Regado Biosciences has been trying to show that it doesn’t need Big Pharma to run a massive, pricey Phase 3 study on an anticoagulant drug. But the Basking Ridge, NJ-based company suffered a setback Wednesday when it was forced to suspend the trial pending a review of potential safety problems.
Regado (NASDAQ: [[ticker:RGDO]]) said that the data safety monitoring board overseeing the study of its anticoagulant, REG1 (now known as Revolixys Kit), has started an “unplanned review” of the trial. The board will conduct a full analysis of the “safety and treatment benefit-risk ratio” of all the 3,234 patients who have been enrolled in the study so far, focusing on serious adverse events due to allergic reactions to REG1.
Because of the board’s move, Regado has stopped enrolling patients in the trial, and will suspend it until the analysis is complete, which should take about eight weeks. Investors immediately pummeled Regado—shares were down more than 38 percent in pre-market trading on Thursday.
This type of news has always been the big risk for Regado, which consciously made a big gamble to run a huge cardiovascular study on its own, believing it could create the most value flying solo. When I spoke with one of Regado’s backers last May, a few months before it went public, he mentioned that it would take something “extraordinarily compelling” for the company to partner its lead program. Indeed, Regado rejected potential partnerships on the way into the IPO queue.

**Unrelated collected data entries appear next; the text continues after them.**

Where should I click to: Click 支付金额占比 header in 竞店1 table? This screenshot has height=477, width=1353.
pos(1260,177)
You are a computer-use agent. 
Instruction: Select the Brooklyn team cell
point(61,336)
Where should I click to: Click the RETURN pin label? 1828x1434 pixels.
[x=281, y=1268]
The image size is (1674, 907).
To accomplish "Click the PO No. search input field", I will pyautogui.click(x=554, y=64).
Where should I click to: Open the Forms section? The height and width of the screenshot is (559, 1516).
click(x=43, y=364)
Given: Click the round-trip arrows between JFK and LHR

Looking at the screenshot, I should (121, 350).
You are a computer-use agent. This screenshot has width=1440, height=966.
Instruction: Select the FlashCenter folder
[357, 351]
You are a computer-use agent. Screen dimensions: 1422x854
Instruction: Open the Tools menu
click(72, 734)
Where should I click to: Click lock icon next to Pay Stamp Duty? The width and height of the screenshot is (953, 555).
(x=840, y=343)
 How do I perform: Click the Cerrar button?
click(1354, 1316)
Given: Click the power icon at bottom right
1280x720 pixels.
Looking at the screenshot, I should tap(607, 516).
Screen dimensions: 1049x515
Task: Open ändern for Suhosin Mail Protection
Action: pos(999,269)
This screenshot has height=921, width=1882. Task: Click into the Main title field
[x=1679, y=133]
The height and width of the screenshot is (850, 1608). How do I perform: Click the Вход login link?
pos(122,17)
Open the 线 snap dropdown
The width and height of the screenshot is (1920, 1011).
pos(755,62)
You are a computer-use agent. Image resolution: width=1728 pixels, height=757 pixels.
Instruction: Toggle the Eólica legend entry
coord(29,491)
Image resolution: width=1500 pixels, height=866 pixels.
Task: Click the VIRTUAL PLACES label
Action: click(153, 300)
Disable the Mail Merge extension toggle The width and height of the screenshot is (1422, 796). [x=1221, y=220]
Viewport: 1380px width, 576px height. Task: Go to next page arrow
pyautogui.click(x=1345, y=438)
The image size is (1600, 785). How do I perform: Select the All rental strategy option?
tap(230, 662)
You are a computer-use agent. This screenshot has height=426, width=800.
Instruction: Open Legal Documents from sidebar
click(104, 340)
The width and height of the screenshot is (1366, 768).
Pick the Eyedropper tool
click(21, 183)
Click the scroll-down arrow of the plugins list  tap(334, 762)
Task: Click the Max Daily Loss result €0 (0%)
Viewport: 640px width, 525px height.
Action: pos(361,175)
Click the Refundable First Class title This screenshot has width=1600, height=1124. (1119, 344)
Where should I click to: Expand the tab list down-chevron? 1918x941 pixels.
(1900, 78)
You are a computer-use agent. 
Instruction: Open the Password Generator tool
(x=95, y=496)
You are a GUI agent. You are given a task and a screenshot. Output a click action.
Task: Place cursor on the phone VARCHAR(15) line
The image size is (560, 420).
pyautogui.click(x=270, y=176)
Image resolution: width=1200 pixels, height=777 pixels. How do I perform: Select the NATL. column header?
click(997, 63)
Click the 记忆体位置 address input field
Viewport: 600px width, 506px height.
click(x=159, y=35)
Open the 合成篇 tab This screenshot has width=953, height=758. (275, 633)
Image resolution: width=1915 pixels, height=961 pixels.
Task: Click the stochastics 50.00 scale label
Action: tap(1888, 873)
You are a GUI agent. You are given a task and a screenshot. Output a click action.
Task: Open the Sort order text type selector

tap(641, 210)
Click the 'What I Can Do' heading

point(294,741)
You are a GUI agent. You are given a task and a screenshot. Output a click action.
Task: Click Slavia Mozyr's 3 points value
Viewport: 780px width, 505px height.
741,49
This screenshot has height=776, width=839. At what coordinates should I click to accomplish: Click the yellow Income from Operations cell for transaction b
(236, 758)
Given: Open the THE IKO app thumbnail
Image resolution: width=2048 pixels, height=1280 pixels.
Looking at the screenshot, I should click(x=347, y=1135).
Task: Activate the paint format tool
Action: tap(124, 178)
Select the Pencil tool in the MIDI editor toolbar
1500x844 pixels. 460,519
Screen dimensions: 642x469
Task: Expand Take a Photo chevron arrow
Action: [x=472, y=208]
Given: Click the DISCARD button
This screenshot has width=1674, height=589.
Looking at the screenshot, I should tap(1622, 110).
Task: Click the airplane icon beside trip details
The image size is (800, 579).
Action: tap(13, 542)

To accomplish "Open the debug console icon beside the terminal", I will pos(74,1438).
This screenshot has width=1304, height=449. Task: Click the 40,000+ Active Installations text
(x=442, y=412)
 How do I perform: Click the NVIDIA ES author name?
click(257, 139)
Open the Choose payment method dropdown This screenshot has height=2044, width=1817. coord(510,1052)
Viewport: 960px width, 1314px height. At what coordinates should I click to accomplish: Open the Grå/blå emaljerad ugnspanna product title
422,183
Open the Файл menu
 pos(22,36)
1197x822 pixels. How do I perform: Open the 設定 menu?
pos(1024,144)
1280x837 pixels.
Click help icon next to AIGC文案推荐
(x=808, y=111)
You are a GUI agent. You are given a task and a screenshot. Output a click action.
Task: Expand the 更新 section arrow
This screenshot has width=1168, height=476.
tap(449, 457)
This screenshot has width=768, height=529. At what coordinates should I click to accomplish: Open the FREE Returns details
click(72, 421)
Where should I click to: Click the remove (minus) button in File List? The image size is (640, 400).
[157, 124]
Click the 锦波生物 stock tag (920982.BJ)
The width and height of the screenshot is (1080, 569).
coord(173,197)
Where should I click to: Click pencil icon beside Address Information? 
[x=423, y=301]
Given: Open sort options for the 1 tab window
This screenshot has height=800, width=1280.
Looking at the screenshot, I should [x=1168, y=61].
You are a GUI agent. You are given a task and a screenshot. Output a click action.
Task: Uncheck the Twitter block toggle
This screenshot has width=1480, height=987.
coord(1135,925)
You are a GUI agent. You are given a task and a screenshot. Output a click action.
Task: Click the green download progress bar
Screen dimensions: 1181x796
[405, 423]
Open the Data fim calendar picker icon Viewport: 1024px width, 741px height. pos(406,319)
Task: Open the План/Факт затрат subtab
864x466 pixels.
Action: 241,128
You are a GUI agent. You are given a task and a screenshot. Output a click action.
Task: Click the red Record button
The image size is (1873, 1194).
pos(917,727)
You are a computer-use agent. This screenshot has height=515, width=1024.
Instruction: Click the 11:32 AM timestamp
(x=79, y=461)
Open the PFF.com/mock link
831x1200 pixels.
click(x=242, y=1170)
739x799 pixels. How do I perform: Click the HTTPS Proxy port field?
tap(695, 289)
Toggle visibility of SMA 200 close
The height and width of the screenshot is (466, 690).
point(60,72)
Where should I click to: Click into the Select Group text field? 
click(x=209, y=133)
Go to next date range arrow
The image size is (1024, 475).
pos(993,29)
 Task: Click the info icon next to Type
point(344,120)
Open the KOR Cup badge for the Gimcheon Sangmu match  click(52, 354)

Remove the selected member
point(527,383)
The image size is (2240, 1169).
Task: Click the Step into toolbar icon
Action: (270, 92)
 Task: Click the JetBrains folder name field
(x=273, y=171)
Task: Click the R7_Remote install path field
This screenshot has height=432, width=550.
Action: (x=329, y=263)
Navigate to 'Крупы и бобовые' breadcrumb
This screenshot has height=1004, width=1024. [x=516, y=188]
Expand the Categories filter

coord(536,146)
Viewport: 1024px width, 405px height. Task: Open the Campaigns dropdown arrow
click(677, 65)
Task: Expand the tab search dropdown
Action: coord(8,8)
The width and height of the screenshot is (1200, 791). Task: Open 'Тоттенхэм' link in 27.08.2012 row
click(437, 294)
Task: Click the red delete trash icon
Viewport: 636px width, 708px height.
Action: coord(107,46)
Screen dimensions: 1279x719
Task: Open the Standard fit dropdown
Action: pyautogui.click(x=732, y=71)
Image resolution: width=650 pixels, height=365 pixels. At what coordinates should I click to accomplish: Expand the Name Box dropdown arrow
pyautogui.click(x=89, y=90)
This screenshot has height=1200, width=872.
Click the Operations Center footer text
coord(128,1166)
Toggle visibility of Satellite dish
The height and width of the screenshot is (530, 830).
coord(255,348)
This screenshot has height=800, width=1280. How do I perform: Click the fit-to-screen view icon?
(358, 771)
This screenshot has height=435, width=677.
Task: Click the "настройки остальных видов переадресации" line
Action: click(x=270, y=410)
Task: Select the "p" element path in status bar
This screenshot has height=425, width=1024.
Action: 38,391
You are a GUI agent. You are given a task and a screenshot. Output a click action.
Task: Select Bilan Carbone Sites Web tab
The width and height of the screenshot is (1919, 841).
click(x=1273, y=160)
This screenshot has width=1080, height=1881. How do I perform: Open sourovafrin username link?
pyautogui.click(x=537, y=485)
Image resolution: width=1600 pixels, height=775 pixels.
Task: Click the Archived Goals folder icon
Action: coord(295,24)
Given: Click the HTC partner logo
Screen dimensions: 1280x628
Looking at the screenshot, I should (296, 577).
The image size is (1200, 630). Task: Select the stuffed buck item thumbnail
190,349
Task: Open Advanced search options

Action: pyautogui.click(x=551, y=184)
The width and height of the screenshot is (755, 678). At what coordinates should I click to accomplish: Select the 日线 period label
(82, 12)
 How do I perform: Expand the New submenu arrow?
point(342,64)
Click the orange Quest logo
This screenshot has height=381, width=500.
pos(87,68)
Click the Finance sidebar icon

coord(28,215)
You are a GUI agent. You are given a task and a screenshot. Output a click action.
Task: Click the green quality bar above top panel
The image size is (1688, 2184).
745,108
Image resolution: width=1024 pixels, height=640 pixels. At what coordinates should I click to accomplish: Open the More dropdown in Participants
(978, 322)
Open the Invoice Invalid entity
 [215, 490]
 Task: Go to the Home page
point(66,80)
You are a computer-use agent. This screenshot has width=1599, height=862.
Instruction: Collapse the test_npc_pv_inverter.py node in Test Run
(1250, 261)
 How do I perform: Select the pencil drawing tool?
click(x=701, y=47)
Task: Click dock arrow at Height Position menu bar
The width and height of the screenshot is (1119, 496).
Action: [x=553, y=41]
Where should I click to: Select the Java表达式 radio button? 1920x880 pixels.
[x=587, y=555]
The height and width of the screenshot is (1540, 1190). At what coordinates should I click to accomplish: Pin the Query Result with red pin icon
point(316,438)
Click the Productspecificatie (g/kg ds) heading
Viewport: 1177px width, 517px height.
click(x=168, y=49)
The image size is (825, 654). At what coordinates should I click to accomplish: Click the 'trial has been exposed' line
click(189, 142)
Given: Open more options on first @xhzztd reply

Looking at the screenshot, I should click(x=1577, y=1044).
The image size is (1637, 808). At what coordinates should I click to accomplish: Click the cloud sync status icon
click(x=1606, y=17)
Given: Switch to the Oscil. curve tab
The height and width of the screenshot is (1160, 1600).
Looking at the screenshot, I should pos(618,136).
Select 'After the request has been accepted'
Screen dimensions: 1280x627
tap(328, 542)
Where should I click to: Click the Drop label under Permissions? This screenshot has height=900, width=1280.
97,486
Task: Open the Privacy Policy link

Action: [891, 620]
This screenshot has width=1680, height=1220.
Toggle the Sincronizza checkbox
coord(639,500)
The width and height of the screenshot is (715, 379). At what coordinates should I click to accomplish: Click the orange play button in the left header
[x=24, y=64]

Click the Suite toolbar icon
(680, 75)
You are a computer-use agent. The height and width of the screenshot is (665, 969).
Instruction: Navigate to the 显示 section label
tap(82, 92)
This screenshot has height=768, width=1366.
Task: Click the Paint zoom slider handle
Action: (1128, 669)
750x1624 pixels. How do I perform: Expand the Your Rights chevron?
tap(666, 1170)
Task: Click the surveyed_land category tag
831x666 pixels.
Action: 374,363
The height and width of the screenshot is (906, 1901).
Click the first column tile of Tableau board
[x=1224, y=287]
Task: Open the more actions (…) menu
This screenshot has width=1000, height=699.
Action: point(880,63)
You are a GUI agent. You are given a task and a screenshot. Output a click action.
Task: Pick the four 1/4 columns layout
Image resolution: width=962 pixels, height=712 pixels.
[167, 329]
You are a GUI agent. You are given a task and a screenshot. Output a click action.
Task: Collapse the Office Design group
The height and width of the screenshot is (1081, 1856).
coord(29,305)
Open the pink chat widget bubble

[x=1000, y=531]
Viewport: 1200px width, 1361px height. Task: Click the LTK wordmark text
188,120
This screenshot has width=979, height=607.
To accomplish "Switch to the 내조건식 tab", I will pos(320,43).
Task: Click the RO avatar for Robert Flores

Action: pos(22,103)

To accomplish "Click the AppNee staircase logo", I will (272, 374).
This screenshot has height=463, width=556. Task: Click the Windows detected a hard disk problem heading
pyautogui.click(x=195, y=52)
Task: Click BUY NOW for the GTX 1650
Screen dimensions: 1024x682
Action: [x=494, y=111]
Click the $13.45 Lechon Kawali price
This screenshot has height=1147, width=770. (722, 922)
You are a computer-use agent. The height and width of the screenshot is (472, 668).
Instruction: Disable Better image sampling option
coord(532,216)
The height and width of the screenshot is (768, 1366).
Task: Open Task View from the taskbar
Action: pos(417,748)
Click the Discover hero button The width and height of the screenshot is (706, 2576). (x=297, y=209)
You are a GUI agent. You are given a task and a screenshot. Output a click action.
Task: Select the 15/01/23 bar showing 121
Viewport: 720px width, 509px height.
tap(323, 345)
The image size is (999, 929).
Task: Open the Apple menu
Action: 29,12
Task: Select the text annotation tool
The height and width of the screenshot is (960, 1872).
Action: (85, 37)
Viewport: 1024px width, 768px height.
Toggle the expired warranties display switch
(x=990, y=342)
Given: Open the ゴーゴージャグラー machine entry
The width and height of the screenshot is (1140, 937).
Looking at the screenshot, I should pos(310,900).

Regado’s big plan is to try to prove that REG1 is better at preventing strokes and other so-called ischemic events in patients undergoing an angioplasty than The Medicines Co.’s (NASDAQ: [[ticker:MDCO]]) bivalirudin (Angiomax). REG1 is a two-drug system that includes an anticoagulant called pegnivacogin and anivamersen, an RNA aptamer—a string of RNA letters—that binds to pegnivacogin and blocks its activity.
The idea is that by carefully timing injections of each drug a doctor can dial the clot-busting effect up or down in real time during a coronary procedure like an angioplasty. This fine control, Regado says, should make those procedures safer than they otherwise would be. Too much anticoagulation can lead to dangerous bleeding, and none of the other injectable anticoagulants used in such procedures—such as bivalirudin and heparin—have a control agent that can modify their effects.
To test its system, Regado gambled: it chose to run a 13,200-patient study in 500 sites around the world, a job that Big Pharma, and all its financial wherewithal and manpower, is best suited for. That high-risk plan was one of the big reasons Regado had trouble getting out of the IPO gate. Regado has said it expects to pour some $150 million into the trial, and investors were hesitant to buy in during the offering. Regado set a $14 to $16 per share range for its offering, but ultimately priced it at just $4 per share, raising $47 million—all while the IPO window for biotechs was at its peak last August. Regado had to raise more cash subsequently. Now the question is what the data monitoring board will find.
Regado will hold a conference call this morning to discuss the announcement.